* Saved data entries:
════════════════

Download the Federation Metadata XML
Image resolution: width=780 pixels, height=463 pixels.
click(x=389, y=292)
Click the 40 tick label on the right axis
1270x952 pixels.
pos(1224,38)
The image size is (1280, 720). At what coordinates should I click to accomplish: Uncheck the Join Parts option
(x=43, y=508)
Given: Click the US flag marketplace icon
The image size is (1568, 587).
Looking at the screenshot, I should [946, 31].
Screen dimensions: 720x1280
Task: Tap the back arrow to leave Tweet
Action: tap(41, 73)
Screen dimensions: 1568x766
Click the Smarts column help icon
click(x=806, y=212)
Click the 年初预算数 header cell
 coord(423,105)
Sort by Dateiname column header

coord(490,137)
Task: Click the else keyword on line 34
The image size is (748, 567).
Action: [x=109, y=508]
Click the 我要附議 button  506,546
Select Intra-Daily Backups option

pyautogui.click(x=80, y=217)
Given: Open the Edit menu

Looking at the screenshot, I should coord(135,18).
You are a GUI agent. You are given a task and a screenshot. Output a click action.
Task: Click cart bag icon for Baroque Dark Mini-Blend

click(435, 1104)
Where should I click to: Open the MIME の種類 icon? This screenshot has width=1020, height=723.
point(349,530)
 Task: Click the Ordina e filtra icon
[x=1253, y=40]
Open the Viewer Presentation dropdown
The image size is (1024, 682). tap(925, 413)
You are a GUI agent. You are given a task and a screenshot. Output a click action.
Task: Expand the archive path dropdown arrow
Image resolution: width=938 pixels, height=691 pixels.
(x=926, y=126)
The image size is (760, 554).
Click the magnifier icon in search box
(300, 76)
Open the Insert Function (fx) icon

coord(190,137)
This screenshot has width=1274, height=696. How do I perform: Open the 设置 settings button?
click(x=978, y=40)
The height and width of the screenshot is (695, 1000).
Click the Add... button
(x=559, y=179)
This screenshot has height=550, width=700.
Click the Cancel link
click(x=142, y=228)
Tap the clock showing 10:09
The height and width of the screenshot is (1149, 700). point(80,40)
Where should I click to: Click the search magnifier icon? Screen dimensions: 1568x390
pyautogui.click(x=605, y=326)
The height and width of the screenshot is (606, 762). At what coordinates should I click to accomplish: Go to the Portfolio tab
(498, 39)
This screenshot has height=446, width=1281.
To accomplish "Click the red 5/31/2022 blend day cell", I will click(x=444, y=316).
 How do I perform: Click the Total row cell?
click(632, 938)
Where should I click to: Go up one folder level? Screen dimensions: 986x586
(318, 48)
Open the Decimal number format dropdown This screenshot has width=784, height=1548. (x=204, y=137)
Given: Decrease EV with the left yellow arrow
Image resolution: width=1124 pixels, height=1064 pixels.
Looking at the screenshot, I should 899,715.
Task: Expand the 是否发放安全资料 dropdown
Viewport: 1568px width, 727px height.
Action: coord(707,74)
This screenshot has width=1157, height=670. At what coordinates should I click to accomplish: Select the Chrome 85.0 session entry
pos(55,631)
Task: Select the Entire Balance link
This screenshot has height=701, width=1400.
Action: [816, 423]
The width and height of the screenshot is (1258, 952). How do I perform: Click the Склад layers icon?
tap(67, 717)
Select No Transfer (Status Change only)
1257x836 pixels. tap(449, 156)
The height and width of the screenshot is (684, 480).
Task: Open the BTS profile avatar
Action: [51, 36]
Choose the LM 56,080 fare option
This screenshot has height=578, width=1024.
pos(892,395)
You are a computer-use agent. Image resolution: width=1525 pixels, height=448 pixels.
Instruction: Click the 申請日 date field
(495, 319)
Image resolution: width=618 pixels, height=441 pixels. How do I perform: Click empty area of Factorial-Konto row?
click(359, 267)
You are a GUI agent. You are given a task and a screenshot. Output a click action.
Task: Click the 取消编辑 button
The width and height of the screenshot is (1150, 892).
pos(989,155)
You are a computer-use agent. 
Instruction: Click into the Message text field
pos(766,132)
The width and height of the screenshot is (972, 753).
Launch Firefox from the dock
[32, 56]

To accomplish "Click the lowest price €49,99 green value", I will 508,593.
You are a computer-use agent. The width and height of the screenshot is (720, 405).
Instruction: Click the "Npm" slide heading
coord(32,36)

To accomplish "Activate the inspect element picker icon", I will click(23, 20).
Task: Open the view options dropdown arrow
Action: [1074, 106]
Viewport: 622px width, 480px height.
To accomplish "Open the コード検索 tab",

════════════════

* What to do:
What are the lines above, starting at the one with "Task: Click cart" and ending at the one with "The image size is (760, 554)."? Give them again exactly, and only them.

* Written answer:
Task: Click cart bag icon for Baroque Dark Mini-Blend

click(435, 1104)
Where should I click to: Open the MIME の種類 icon? This screenshot has width=1020, height=723.
point(349,530)
 Task: Click the Ordina e filtra icon
[x=1253, y=40]
Open the Viewer Presentation dropdown
The image size is (1024, 682). tap(925, 413)
You are a GUI agent. You are given a task and a screenshot. Output a click action.
Task: Expand the archive path dropdown arrow
Image resolution: width=938 pixels, height=691 pixels.
(x=926, y=126)
The image size is (760, 554).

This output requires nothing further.